Ülkemiz nüfusunun kahir ekseriyeti şehirlerde yaşamakta iken personel dağılımımız bunun tam aksinedir. Bu nedenle cami hizmetlerinde görev yapan personel istihdamının cami eksenli değil nüfus eksenli olarak yeniden plânlanması gerekmektedir.

“Aile ve dinî rehberlik bürolarının, aile içi şiddet ve çeşitli sorunlara yönelik çözümler üretmesi, mülteci ve terör mağduru ailelere yönelik faaliyetleri artırması tabi işlevidir…”

Aile ve dinî rehberlik büroları, sadece fıkhî soruları cevaplayan yerler değildir. Bunların, aileye yönelik dinî bilgiler vermesi, aile içi şiddet ve çeşitli sorunlara yönelik çözümler üretmesi, bu çerçevede sosyal ve kültürel etkinlikler düzenlemesi; ayrıca mülteci ve terör mağduru ailelere yönelik faaliyetleri artırması, bu doğrultuda kadın, genç ve çocuklara yönelik destek çalışmaları plânlanması tabiî işlevidir.

“’Şimdi Yaraları Sarma Zamanı’ kampanyası, yaralarımız tamamen sarılıncaya kadar devam edecektir…”

Başkanlığımız, ‘Şimdi Yaraları Sarma Zamanı’ başlığı altında Bayırbucak Türkmenleri, terör saldırılarında şehit olan kardeşlerimizin yakınları ve terör mağduru vatandaşlarımıza yönelik yardım kampanyası başlatmıştır.

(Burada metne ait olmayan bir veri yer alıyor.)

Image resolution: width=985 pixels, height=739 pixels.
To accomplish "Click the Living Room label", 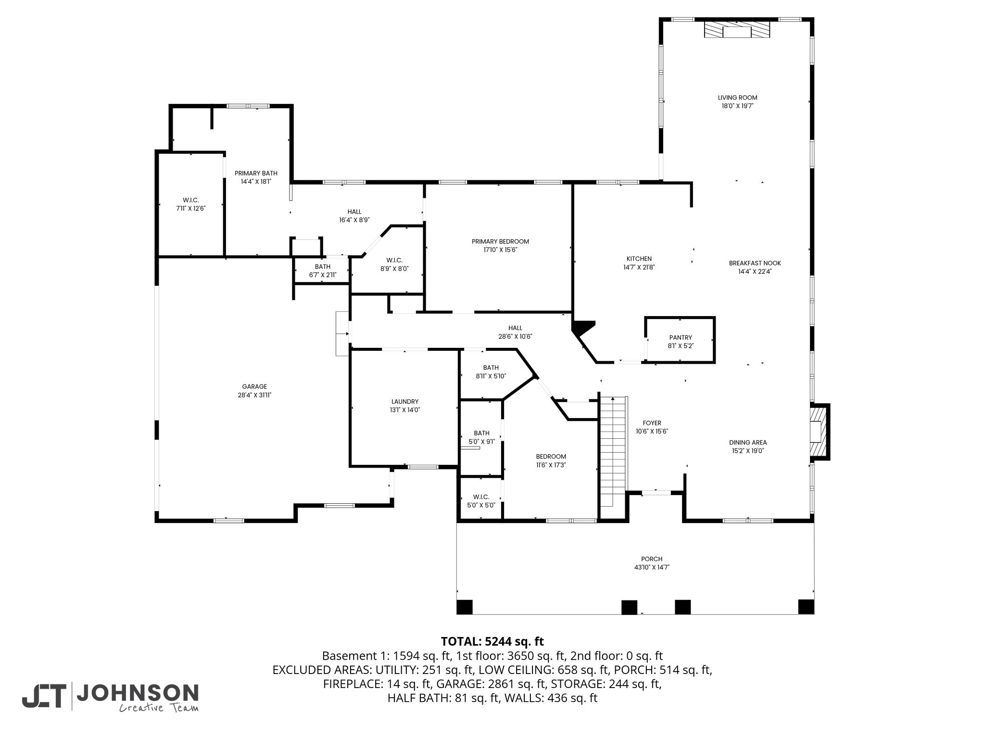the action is point(737,98).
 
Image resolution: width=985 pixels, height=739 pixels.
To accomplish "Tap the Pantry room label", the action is point(680,338).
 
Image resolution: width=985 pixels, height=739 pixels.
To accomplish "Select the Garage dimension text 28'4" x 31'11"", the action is point(254,395).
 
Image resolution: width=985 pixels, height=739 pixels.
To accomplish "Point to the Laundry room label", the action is point(404,402).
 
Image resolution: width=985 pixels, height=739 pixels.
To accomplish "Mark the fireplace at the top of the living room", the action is point(737,29).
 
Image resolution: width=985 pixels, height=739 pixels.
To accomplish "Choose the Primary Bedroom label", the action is point(500,242).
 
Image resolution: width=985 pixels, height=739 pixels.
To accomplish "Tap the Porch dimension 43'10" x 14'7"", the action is point(652,567).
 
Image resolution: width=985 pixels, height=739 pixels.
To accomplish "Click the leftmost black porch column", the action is point(464,607).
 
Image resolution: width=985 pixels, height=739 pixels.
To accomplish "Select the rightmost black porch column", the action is point(806,607).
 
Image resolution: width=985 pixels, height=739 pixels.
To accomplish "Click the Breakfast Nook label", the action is point(755,263).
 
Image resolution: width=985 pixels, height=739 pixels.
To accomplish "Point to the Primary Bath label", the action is point(256,173).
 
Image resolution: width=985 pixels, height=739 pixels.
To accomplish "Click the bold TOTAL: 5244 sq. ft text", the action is point(492,641).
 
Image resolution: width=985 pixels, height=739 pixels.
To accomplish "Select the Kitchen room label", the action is point(639,259).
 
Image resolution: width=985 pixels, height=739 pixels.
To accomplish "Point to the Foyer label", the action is point(652,423).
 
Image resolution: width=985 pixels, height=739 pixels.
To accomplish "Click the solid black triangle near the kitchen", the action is point(581,328).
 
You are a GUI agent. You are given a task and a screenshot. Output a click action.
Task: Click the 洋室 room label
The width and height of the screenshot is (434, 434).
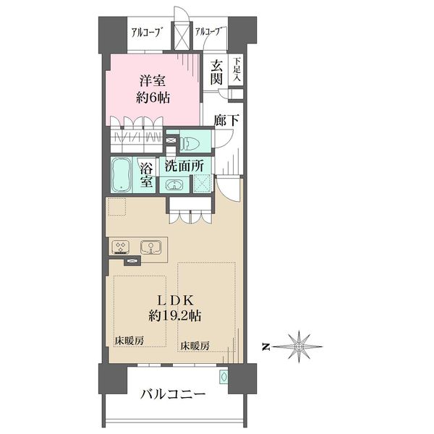[153, 80]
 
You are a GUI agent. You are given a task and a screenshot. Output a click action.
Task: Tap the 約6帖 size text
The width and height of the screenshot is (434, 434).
[153, 98]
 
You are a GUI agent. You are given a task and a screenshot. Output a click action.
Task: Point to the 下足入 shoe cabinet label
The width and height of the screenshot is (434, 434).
[237, 69]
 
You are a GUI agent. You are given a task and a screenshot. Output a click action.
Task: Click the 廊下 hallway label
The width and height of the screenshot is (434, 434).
[226, 120]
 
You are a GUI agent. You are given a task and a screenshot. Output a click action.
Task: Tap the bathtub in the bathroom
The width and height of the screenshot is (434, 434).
[122, 174]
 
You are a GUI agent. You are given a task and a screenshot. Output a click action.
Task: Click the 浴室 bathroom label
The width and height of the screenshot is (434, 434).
[146, 175]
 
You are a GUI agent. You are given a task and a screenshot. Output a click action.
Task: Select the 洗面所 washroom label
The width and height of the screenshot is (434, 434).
[184, 166]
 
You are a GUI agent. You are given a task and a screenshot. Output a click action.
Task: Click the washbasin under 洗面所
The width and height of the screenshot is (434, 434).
[174, 184]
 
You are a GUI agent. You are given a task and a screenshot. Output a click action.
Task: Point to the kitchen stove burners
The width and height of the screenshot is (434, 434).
[121, 247]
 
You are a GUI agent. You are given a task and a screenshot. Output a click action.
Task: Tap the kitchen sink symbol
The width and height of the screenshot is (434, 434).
[151, 247]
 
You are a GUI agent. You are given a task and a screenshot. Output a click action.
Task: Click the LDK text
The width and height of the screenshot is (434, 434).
[175, 300]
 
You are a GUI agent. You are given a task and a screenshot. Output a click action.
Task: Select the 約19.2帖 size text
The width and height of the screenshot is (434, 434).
[175, 315]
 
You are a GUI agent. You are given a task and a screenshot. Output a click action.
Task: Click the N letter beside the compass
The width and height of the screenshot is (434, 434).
[266, 346]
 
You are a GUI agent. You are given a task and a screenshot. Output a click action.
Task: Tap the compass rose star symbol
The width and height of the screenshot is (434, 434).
[298, 346]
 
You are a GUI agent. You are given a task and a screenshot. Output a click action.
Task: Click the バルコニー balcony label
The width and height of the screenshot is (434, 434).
[173, 394]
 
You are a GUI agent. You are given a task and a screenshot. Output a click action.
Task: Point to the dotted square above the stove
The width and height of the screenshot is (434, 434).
[116, 207]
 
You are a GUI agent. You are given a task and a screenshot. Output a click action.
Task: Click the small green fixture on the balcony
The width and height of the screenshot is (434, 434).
[224, 377]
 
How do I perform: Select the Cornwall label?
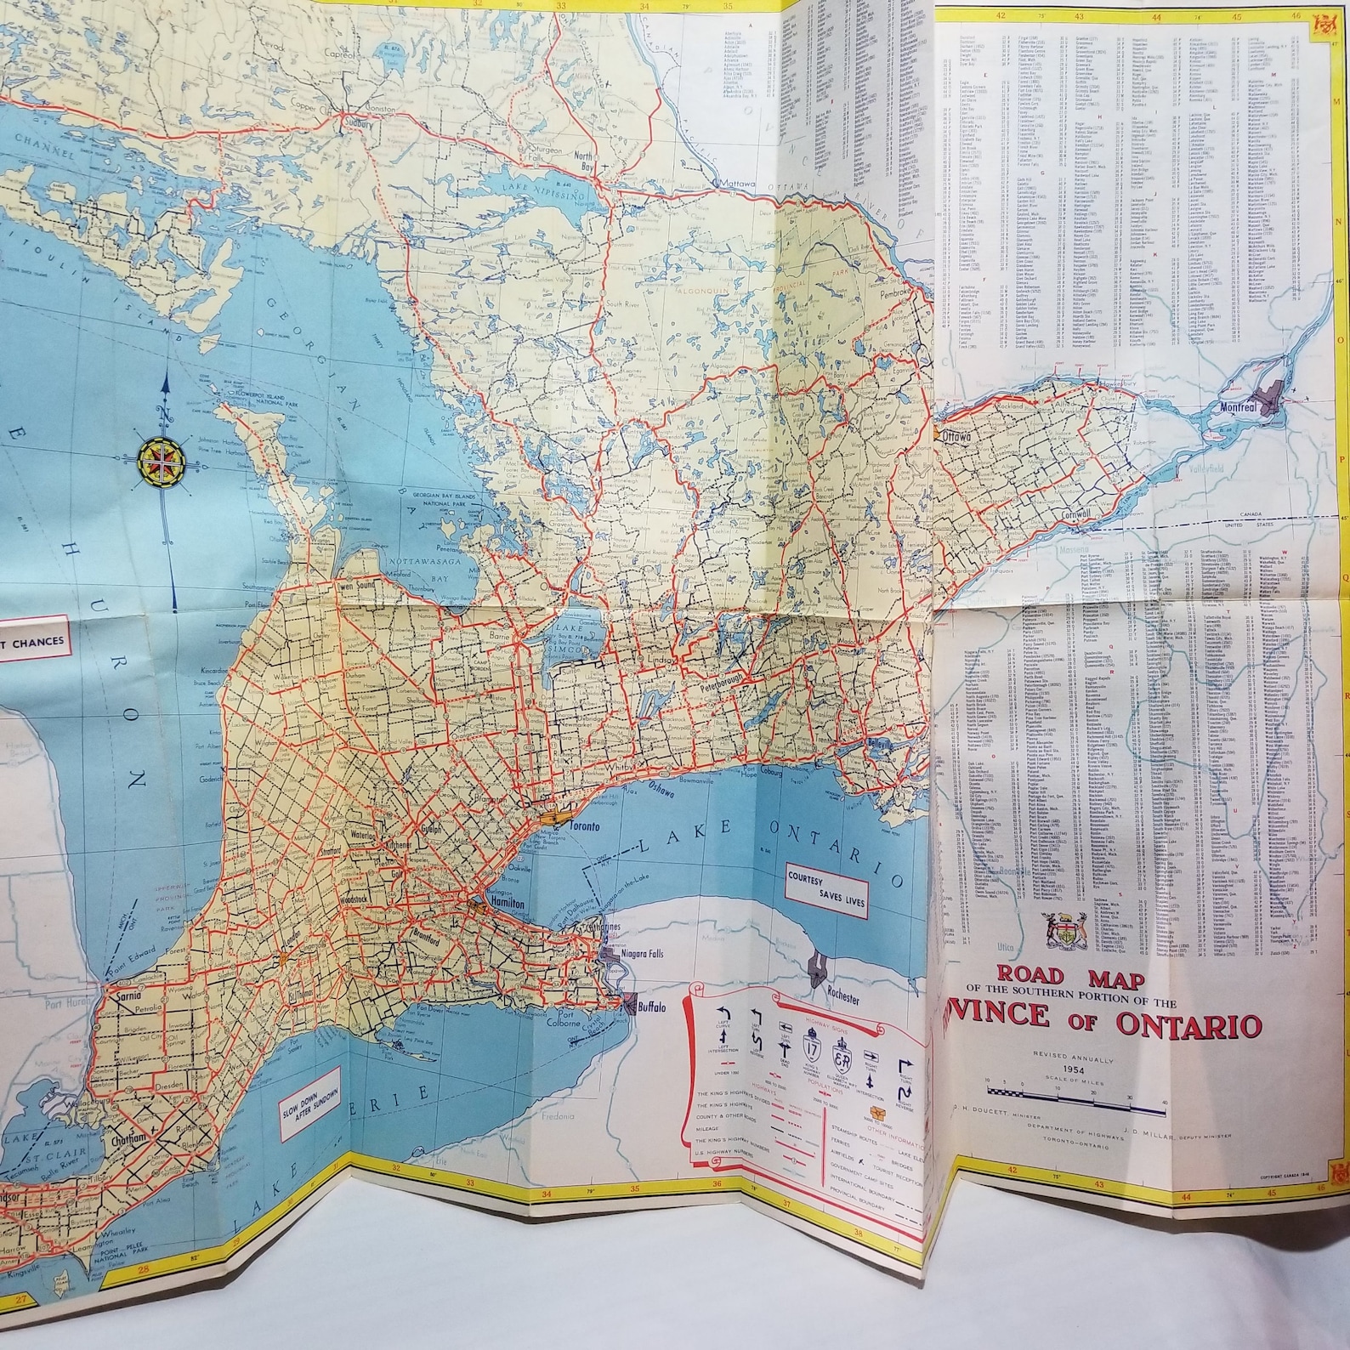1075,516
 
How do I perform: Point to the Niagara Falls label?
636,953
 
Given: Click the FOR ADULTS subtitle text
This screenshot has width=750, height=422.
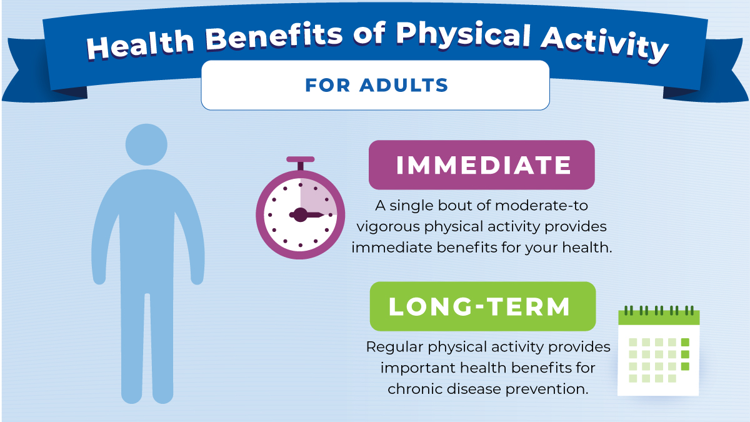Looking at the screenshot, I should (376, 85).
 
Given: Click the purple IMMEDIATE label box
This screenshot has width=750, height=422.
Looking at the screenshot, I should (481, 165).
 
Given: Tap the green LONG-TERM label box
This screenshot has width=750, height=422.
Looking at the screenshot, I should (481, 306).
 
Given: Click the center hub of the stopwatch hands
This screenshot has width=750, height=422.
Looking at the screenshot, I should (300, 215).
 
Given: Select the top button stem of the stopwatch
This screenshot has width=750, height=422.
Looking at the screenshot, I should (300, 165).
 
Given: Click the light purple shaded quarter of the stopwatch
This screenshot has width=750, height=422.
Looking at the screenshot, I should (318, 197).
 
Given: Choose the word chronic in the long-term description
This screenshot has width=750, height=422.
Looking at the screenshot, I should (414, 388).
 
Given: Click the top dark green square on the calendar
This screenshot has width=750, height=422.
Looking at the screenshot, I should (684, 342).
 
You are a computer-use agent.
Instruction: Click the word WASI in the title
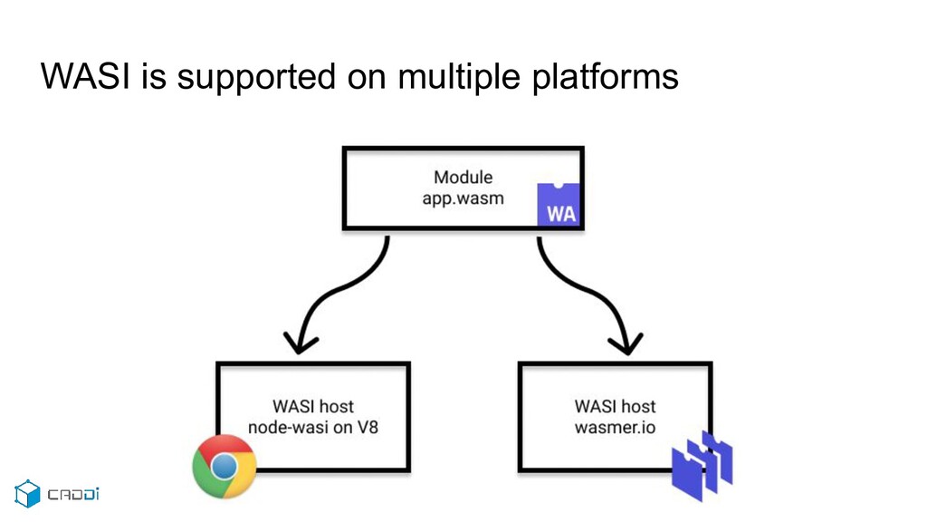point(86,76)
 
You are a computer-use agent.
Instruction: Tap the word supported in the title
point(256,79)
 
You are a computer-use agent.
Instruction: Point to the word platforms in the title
point(606,79)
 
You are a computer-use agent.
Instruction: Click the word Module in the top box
point(463,177)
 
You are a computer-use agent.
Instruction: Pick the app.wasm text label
point(463,198)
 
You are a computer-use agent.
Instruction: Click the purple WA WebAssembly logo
point(559,205)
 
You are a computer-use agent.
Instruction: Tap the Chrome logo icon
point(225,467)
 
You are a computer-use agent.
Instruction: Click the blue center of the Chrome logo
point(225,467)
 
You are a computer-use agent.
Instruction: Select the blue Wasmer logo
point(702,466)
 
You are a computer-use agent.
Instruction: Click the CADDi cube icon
point(27,494)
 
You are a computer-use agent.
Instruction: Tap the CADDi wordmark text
point(73,494)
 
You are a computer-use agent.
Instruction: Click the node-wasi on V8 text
point(312,428)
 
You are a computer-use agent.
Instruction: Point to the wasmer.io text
point(615,428)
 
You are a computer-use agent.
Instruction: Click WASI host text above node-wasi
point(312,407)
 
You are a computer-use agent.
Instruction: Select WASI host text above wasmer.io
point(615,407)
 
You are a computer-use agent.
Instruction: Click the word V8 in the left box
point(368,428)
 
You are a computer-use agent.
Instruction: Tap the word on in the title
point(367,79)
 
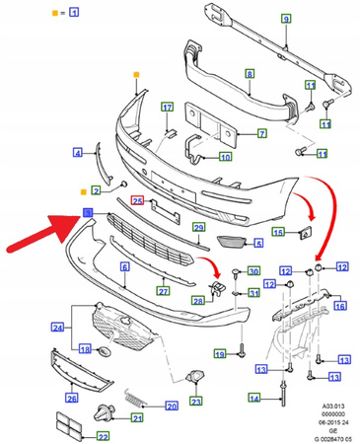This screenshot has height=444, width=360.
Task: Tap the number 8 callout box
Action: pyautogui.click(x=250, y=74)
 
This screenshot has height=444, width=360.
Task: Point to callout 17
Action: pyautogui.click(x=168, y=108)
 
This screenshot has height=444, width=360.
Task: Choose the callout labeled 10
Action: pyautogui.click(x=226, y=156)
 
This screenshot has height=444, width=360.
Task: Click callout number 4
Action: pyautogui.click(x=77, y=151)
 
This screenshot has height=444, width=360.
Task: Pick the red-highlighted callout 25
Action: pyautogui.click(x=139, y=201)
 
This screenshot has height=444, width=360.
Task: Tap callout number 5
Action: pyautogui.click(x=259, y=243)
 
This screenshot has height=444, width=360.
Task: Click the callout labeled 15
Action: pyautogui.click(x=279, y=232)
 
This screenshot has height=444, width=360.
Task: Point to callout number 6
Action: pyautogui.click(x=125, y=266)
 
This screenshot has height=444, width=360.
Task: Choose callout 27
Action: pyautogui.click(x=164, y=291)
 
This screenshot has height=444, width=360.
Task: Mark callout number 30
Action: pyautogui.click(x=253, y=271)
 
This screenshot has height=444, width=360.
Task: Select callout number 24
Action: pyautogui.click(x=58, y=327)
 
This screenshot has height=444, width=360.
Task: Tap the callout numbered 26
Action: pyautogui.click(x=71, y=398)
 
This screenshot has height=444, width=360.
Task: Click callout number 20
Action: pyautogui.click(x=172, y=405)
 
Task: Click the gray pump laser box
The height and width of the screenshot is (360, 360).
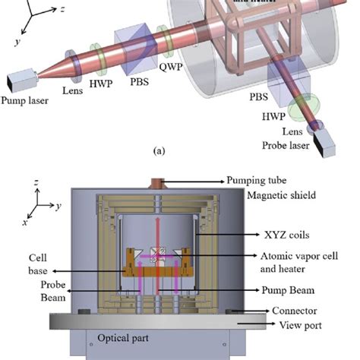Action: tap(17, 100)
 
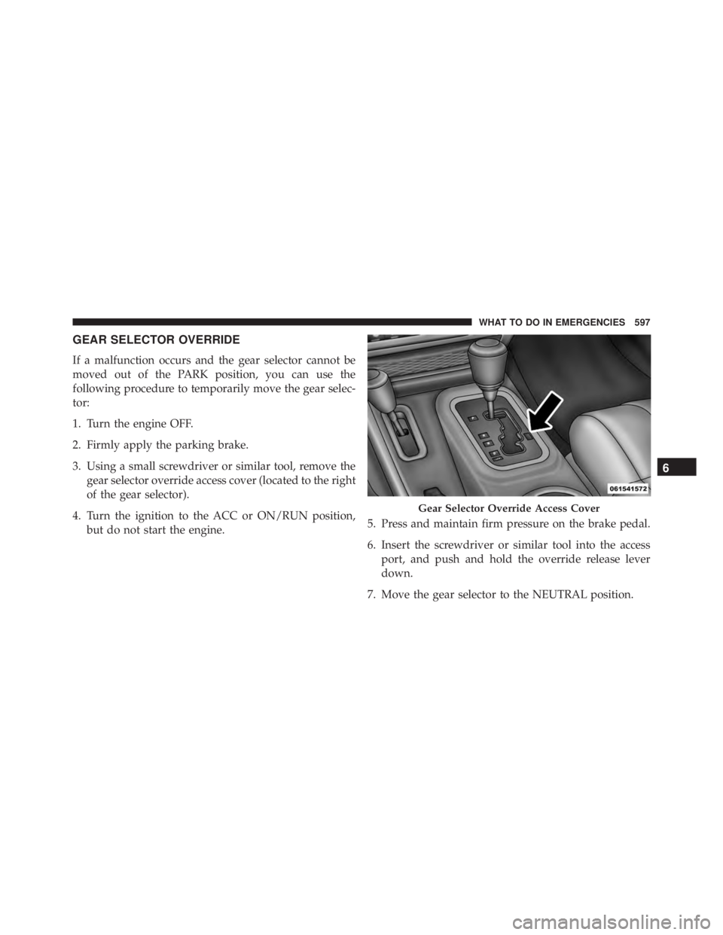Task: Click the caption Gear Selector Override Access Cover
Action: click(x=509, y=508)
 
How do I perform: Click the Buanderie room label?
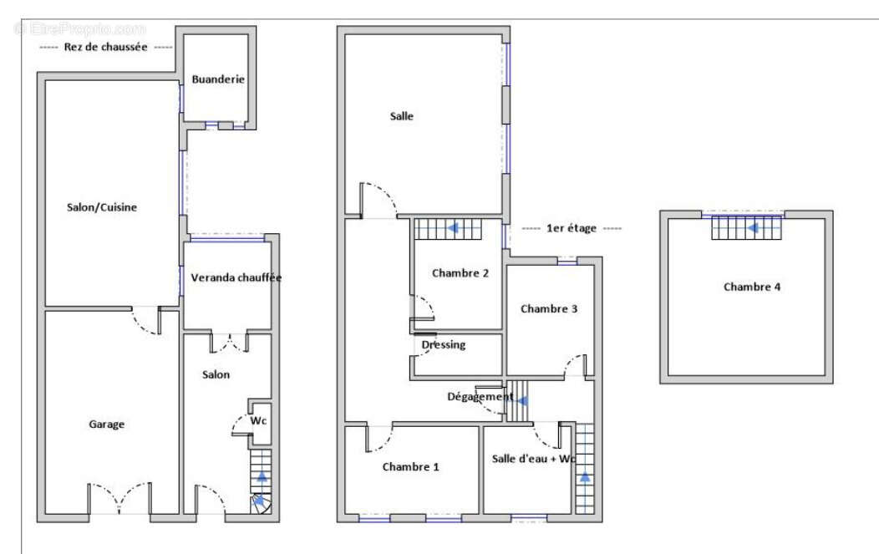pyautogui.click(x=218, y=79)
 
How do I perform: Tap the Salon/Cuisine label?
pyautogui.click(x=101, y=207)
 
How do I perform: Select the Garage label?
pyautogui.click(x=106, y=424)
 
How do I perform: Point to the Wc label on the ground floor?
pyautogui.click(x=258, y=420)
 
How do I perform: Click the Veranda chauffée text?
pyautogui.click(x=236, y=277)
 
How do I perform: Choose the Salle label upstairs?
pyautogui.click(x=401, y=116)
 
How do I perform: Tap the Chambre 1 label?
pyautogui.click(x=410, y=466)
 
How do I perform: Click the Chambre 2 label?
pyautogui.click(x=460, y=273)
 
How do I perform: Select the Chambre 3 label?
pyautogui.click(x=549, y=309)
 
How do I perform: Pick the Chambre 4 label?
pyautogui.click(x=752, y=287)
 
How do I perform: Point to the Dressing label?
pyautogui.click(x=444, y=345)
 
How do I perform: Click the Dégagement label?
pyautogui.click(x=480, y=397)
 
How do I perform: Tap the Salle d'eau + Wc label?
pyautogui.click(x=534, y=459)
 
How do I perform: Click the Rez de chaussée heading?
pyautogui.click(x=105, y=47)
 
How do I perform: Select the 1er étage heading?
pyautogui.click(x=572, y=228)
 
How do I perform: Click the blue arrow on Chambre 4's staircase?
pyautogui.click(x=752, y=228)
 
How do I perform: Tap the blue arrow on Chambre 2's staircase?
pyautogui.click(x=452, y=228)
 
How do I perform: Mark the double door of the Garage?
pyautogui.click(x=119, y=498)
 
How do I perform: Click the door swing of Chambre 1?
pyautogui.click(x=379, y=439)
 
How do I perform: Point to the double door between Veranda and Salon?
pyautogui.click(x=229, y=343)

Aziz milletimizin, birbirinin yaralarını sarması hem birliğimiz, hem dirliğimiz, hem kardeşliğimiz, hem de geleceğimiz için hayati öneme sahiptir. Bu kampanyanın sadece maddî yaralarımızı değil manevî yaralarımızı da kapatacağına olan inancımız tamdır. Kampanya, yaralarımız tamamen sarılıncaya kadar devam edecektir.